See code below. I have all the data I need downloaded locally already (geoJSON, population data, etc) - I load all the data from local files.

After data is cleaned, I end up calling px.choropleth_mapbox() hundreds of times in a loop (code below) to make a bunch of PNG files, each representing a different time slice of the data. I have multiple workers, one per CPU. The basic sequence is:

fig = px.choropleth_mapbox()
fig.update_layout()
fig.write_image()

While the loop is running, I’ve noticed my system is downloading a lot of stuff off the Internet - it starts when the Plotly loop begins, and it stops when the Plotly loop ends. It must be downloading the same thing over and over, because I always represent the same exact map, just with different data. This is slow and wasteful.

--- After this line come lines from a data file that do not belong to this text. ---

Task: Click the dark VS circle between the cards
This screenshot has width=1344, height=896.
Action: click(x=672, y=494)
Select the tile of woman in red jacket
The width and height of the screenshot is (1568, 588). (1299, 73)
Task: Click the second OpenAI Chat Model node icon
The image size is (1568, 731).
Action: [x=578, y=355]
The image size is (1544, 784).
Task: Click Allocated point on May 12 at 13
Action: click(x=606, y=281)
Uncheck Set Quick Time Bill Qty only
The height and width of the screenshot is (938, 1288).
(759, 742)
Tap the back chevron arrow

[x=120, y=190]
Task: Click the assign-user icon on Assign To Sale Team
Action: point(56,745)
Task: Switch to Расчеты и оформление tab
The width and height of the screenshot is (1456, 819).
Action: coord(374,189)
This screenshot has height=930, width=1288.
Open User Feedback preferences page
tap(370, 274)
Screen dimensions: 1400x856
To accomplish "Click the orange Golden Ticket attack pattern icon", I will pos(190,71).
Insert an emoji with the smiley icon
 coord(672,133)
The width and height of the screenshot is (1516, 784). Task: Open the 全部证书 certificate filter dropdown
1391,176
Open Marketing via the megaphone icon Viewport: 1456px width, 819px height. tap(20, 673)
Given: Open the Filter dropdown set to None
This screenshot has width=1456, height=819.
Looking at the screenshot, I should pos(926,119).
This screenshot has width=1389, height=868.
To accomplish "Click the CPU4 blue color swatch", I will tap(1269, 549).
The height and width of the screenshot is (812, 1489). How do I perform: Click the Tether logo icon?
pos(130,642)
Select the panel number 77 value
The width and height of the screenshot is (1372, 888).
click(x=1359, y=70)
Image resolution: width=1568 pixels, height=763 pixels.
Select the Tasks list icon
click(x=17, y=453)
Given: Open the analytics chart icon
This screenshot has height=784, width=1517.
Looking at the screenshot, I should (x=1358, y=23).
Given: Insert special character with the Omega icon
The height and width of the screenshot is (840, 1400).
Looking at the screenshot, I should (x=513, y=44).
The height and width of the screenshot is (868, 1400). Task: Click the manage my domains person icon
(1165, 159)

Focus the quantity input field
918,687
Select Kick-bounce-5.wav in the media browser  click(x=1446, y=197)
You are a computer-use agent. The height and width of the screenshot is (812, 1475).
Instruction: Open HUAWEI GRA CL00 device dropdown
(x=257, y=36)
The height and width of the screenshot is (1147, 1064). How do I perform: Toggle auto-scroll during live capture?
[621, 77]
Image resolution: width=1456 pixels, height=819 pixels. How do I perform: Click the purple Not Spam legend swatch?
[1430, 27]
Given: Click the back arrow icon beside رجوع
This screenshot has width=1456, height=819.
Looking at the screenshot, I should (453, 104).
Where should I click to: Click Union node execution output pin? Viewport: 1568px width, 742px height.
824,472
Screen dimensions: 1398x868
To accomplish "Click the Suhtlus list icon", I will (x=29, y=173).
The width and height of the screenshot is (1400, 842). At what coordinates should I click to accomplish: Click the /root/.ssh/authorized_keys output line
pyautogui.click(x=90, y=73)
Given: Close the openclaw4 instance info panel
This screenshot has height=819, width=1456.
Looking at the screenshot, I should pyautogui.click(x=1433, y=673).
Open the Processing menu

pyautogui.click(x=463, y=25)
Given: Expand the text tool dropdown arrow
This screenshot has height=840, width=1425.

Is there a way to make Plotly work offline? Barring that, is there at least some way to cache previous downloads, so as to save bandwidth? (and presumably speed up my code)

Actual code:

fig = px.choropleth_mapbox(
    daydf,
    geojson=geos,
    featureidkey=fidkey,
    locations=area_unit,
    color=day,
    range_color=[bar_ticks[0][0], bar_ticks[0][-1]],
    color_continuous_scale="Inferno",
    center={'lat': map_geom[0], 'lon': map_geom[1] },
    zoom=map_geom[2],
    mapbox_style='carto-positron',
)

fig.update_layout(
    title_text=tt,
    title_x=title_geom[0],
    title_y=title_geom[1],
    title_font_size=title_geom[2],
    width=map_geom[3],
    height=map_geom[4],
    coloraxis_colorbar = {
        'tickmode': 'array',
        'title': '<b>' + data_type + '</b>',
        'tickvals': bar_ticks[0],
        'ticktext': bar_ticks[1],
    },
    margin={"r":0,"t":0,"l":0,"b":0},
)

map_file = 'frame-' + daystring.replace('/', '') + '.png'
map_full_path = os.path.join(map_folder, map_file)
fig.write_image(map_full_path, scale=1.0)